-------- PROVIDED TEXT --------
When you make a mistake then your brain grows. If you are getting everything right then there’s not much growing going on. 100% is very overrated and mistakes are very underrated.

Jo Boaler, a Stanford researcher and professor of maths education, argues that we should stop telling children they are ‘smart’ or ‘clever’ and focus on mistakes instead. She says that making mistakes is actually a very good thing,

When we give kids the message that mistakes are good, that successful people make mistakes, it can change their entire trajectory.

Professor Boaler’s website YouCubed describes why we need to promote ‘mistakes-friendly’ environments. She cites research that found when students perceive their classroom as mistakes friendly then their effort increased.

Boaler set up a maths summer camp where the making of mistakes was seen as acceptable, healthy and helpful to brain growth. Children at the camp began to learn that when they made a mistake and got something wrong then this made their synapses fire.
-------- ENTRIES --------
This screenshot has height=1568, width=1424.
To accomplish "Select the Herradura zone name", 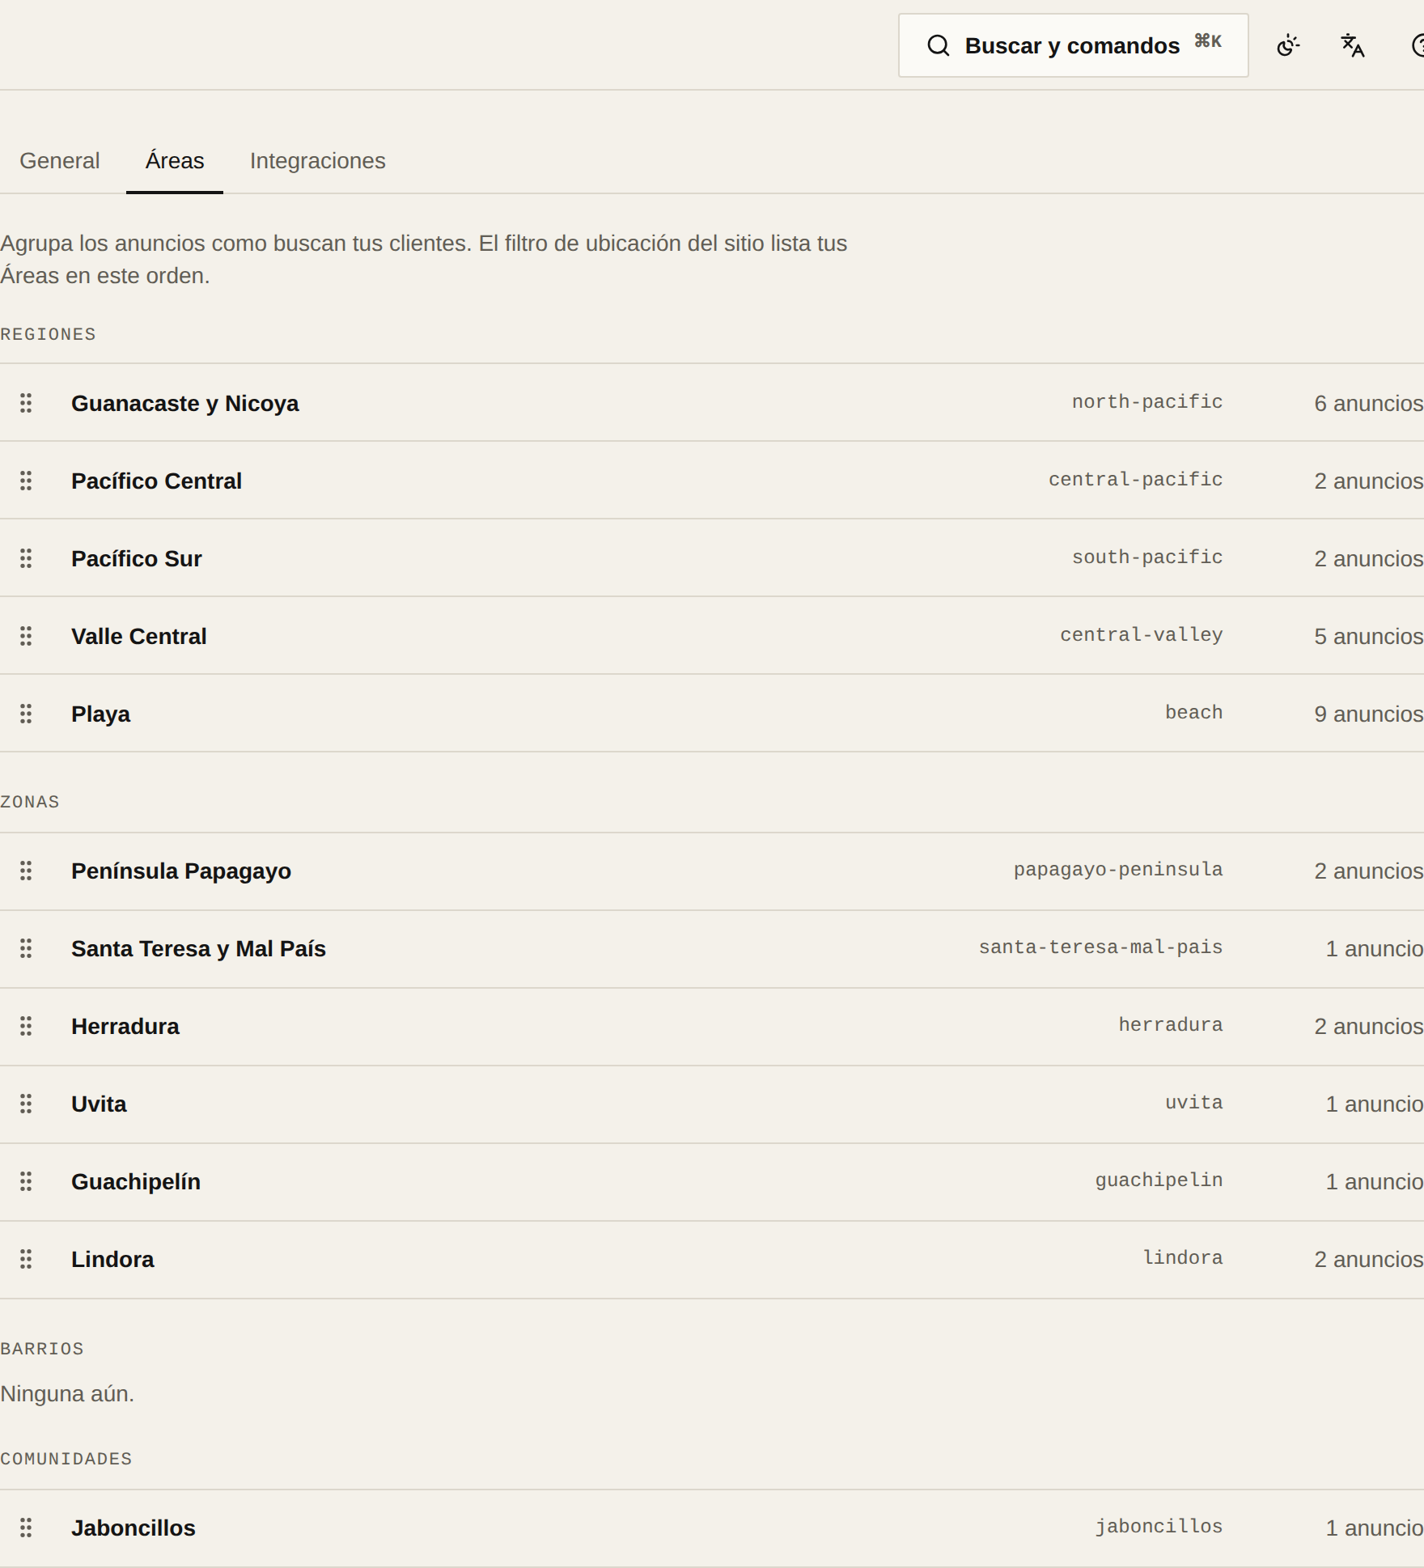I will 125,1026.
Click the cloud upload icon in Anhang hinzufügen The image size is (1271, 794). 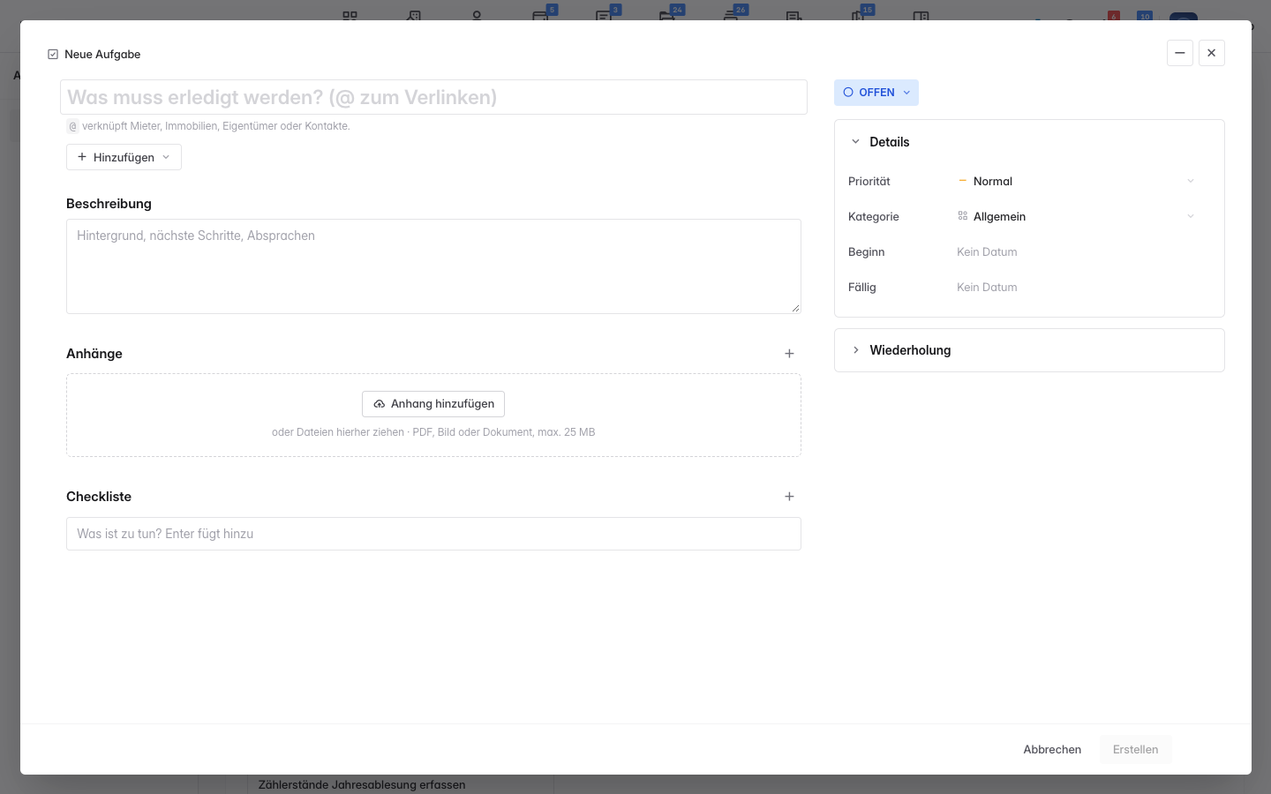point(379,404)
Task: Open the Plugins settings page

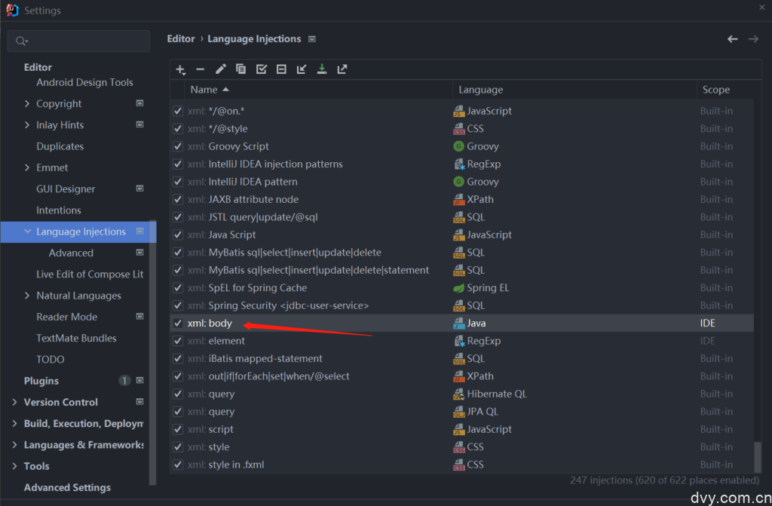Action: point(41,381)
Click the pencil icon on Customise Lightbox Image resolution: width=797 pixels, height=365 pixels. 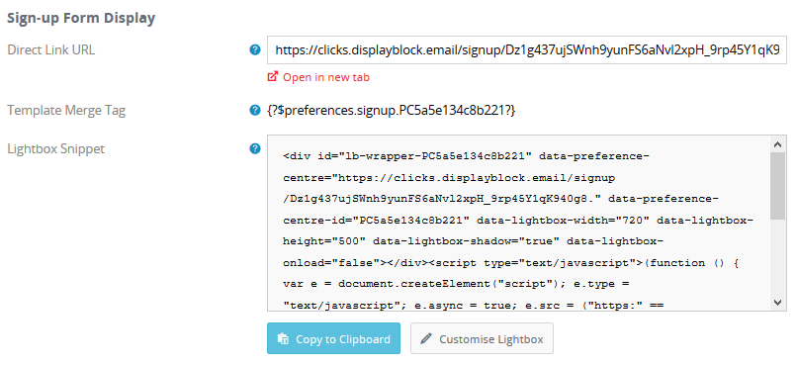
--------
In the text about mistakes and learning, what is the name of Jo Boaler's website?

> **OUTPUT FOR THIS EXERCISE**
YouCubed